Another clue into the true nature of fast radio bursts

Fast radio bursts (FRBs) are strange events. They can only last for milliseconds, but can leave the galaxy behind in that time. Some FRBs are repeaters, meaning they can occur more than once from the same location, while others occur only once. We’re still not entirely sure what causes them, or even if the two types have the same cause. But thanks to the support of observations from ground-based radio telescopes and space-based X-ray observatories, we are starting to detect FRBs.

Most FRBs occur far beyond our galaxy, so while we can pin down their locations, it’s hard to observe any details about their cause. Then, in 2020, we observed a fast radio burst in our galaxy. Later observations showed that it originated in the region of a highly magnetic neutron star Magnet.

This led to the idea that magnetars are the source of FRBs, possibly through magnetic flares similar to solar flares. But stars like Magneto and the Sun are very different. It was not yet clear how a magnet could release such a large amount of energy so quickly, even with their intense magnetic fields. Now a new study suggests that the rotation of the magnet plays an important role.

the studyappears on the preprint server. arXiv, 2020 FRB focuses on magnetars. Known as SGR 1935+2154, it is both a magnetar and a pulsar. This means it emits a regular radio pop as it spins.
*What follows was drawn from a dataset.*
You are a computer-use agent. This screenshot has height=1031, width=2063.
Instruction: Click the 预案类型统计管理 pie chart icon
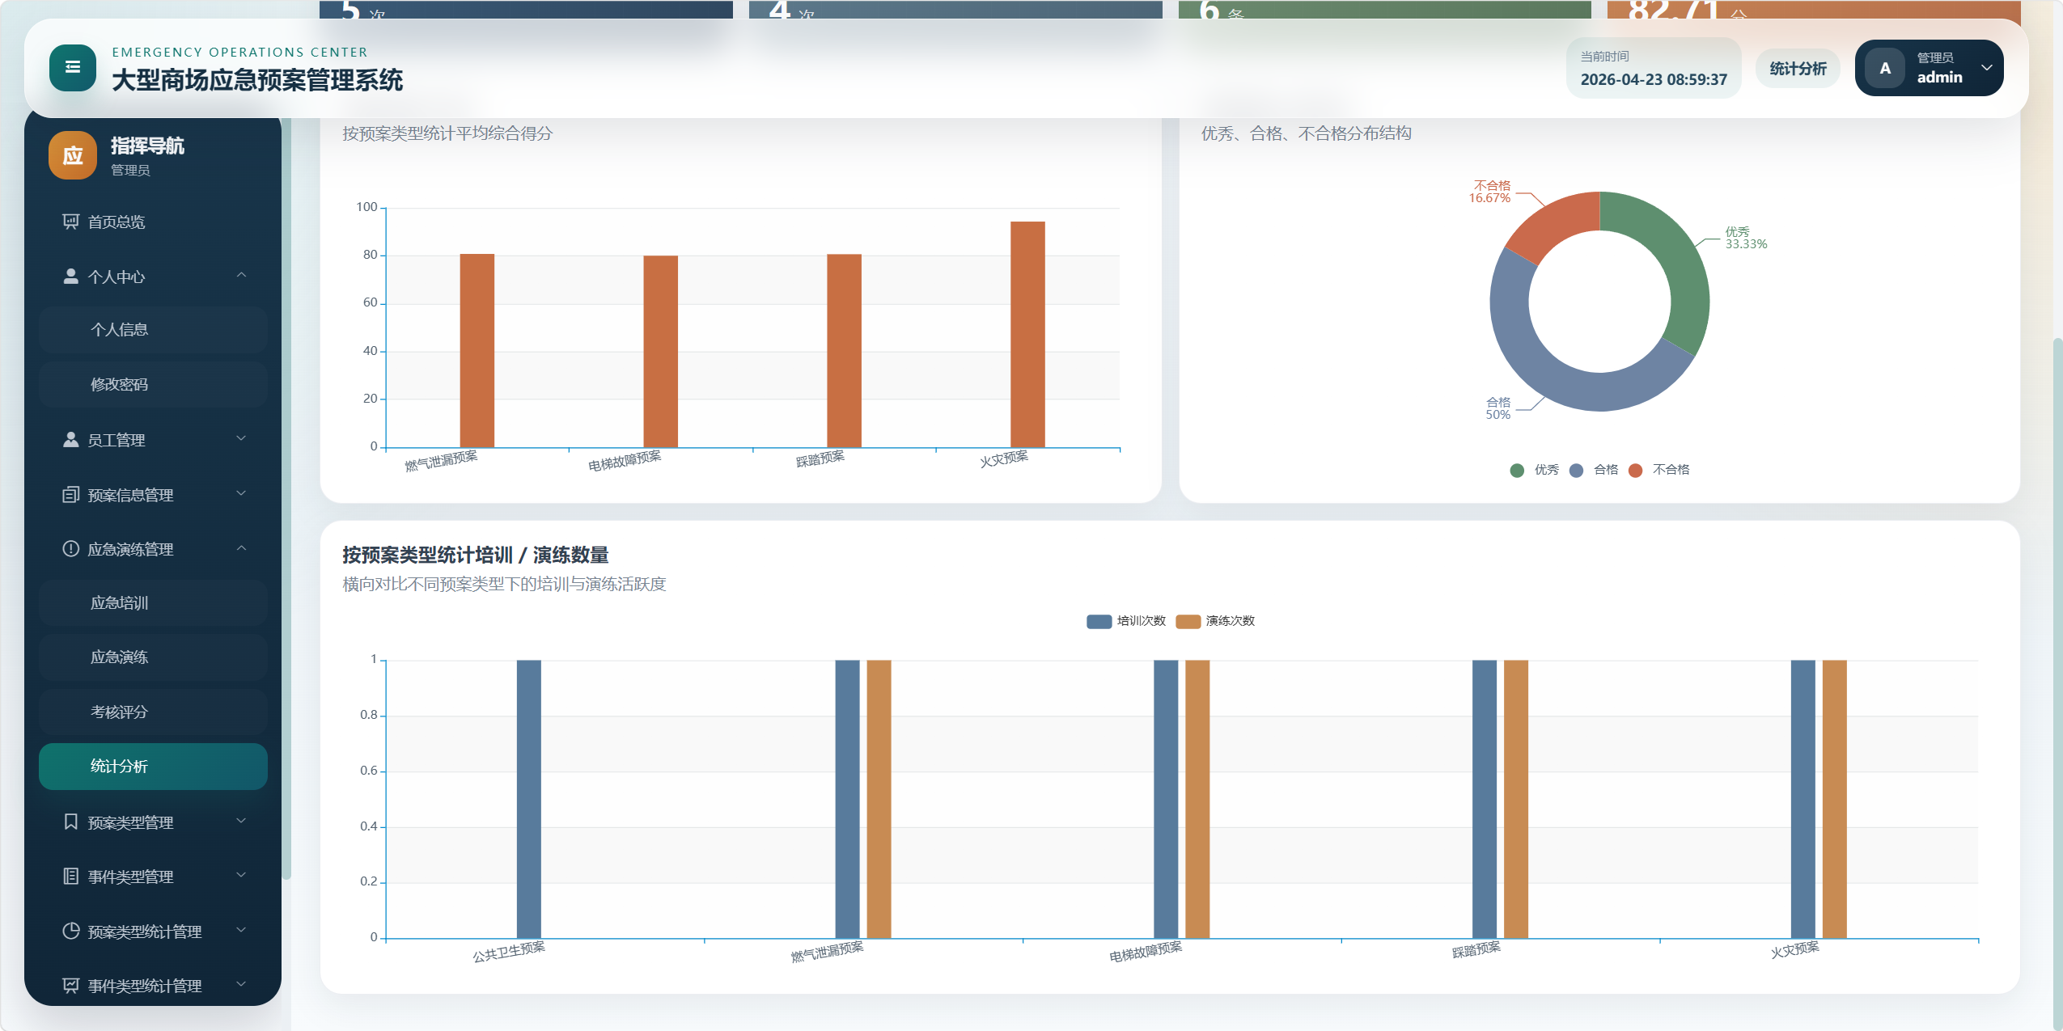71,932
Pulsars are incredibly regular and are used as a kind of cosmic clock for everything from studying. Gravitational waves For hypothetical navigation through the galaxy. But over time the pulsar’s rotation slows down as the rotational energy is drained out by its magnetic field. By looking at this decay rate, astronomers can better understand the composition of neutron stars and magnetars.

But sometimes the rate of rotation changes suddenly. It is known as a Error If the rotation suddenly speeds up, and an opposite error if it suddenly slows down. These disturbances occur when a neutron star undergoes some kind of sudden structural change, such as a star earthquake.

In 2022, NASA’s Nuclear Spectroscopic Telescope Array (NUSTAR) spacecraft and the Neutron Star Interior Composition Explorer (NICER) International Space Station Both observed another fast radio burst from SGR 1935+2154. Together they had X-ray data on the magnetar before, during and after the explosion. The team watched again Radio observations During that time and I found a dip Pulsar Rotation rate during eruption This means the relationship between rotation and eruption.

What the team saw overall was a flurry of X-ray emission from SGR 1935+2154 shortly before the explosion, then a breakdown in rotation, the explosion itself, and a return to the regular rotation rate. This is just an observation, but it seems that the magnetic energy in the magnet was ready to release before the explosion, and the change in rotation created the conditions necessary to produce an FRB.